What you are asked to do ▸
Omitting all pictures, copy word for word the lines from the line containing "Task: Select the eye general skill icon" through the final line of the entries.

(Pixel coordinate grounding data)
********************

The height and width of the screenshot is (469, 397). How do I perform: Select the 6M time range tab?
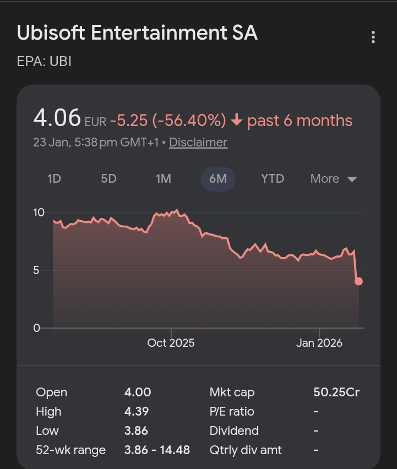[217, 179]
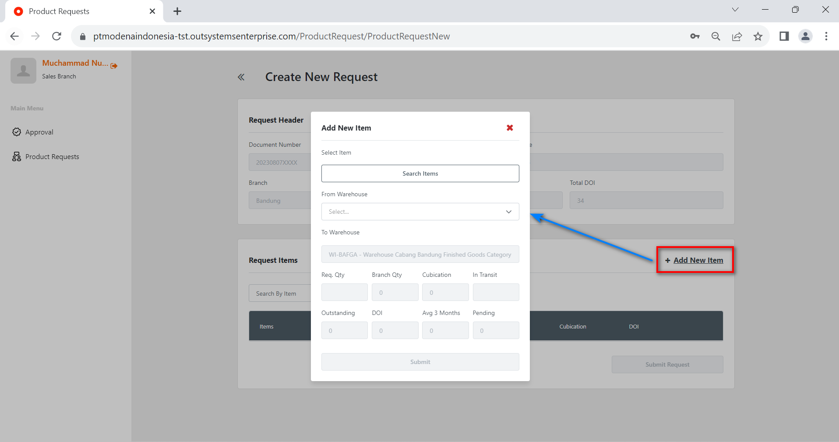
Task: Open the Chrome three-dot menu
Action: coord(826,36)
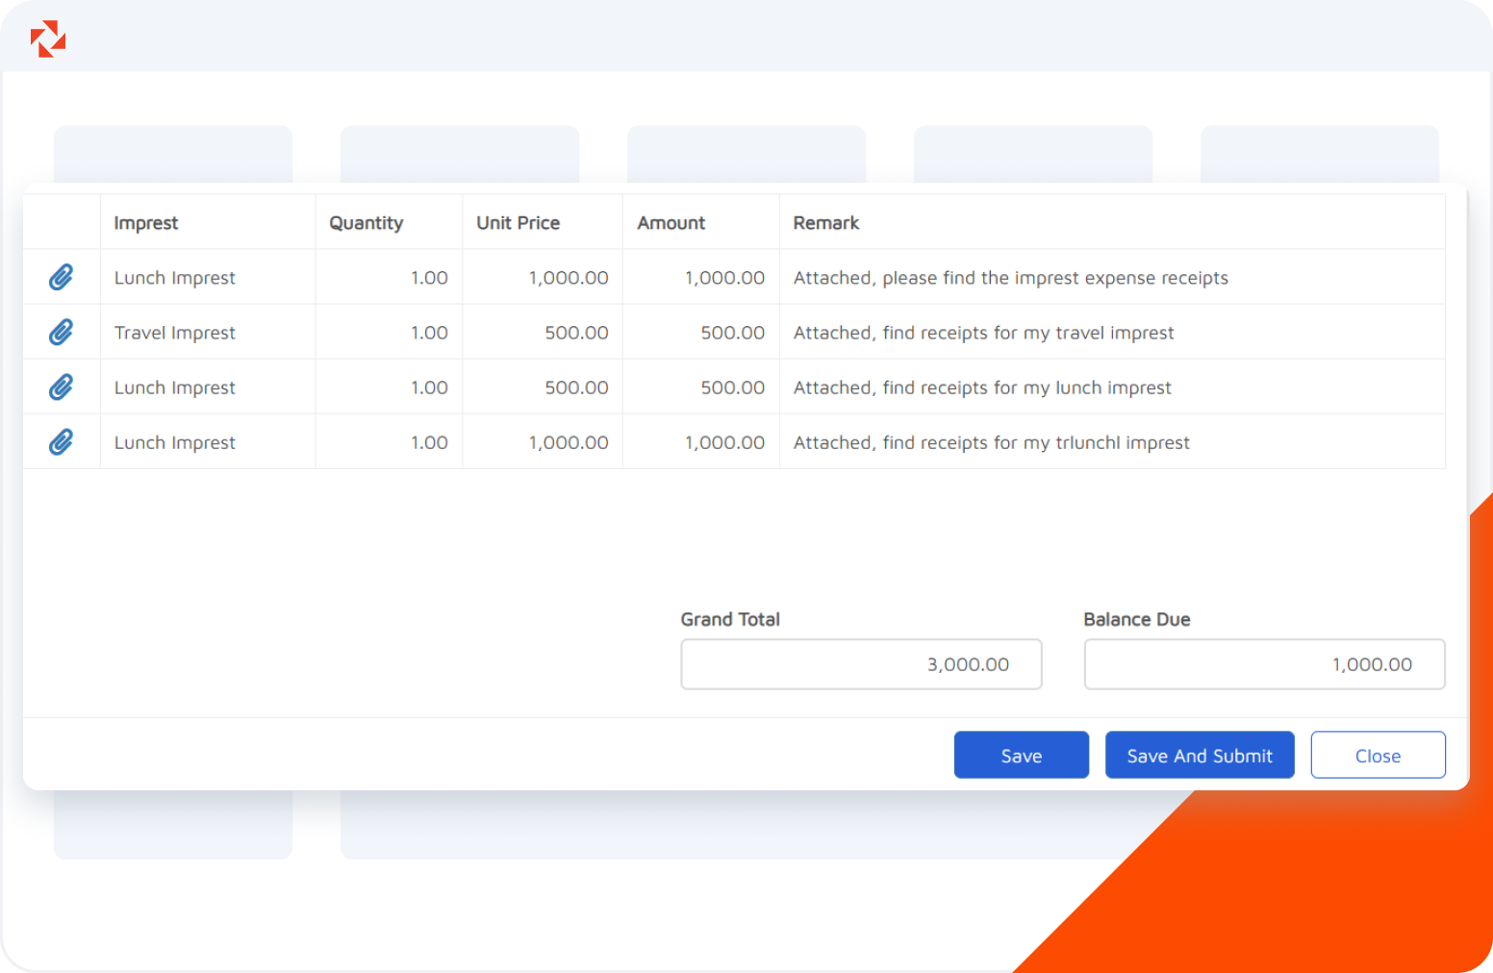
Task: Close the imprest details dialog
Action: 1378,755
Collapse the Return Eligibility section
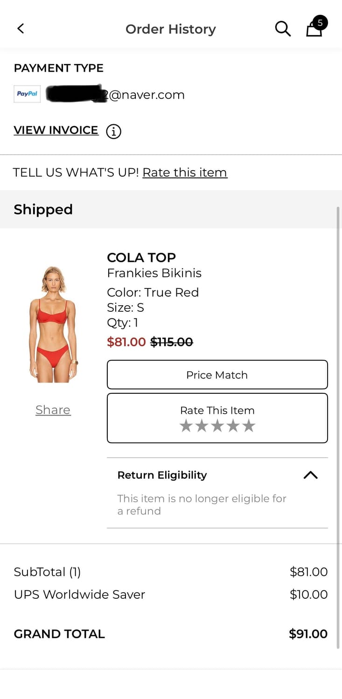This screenshot has width=342, height=699. tap(310, 475)
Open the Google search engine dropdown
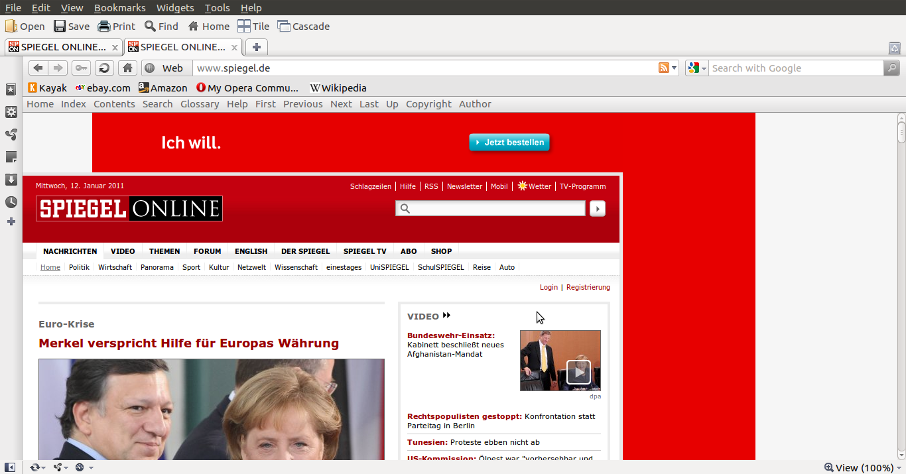The width and height of the screenshot is (906, 474). coord(696,68)
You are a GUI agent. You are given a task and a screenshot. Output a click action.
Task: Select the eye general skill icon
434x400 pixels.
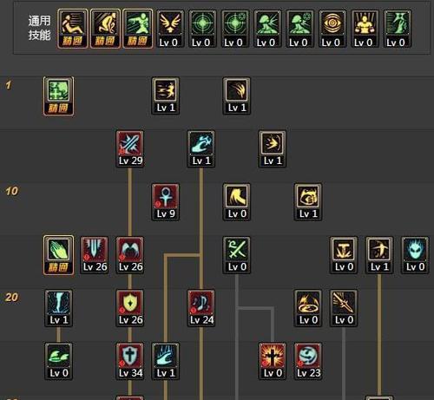(x=332, y=29)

********************

Worked solution ▸
Task: Select the eye general skill icon
434x400 pixels.
(x=332, y=29)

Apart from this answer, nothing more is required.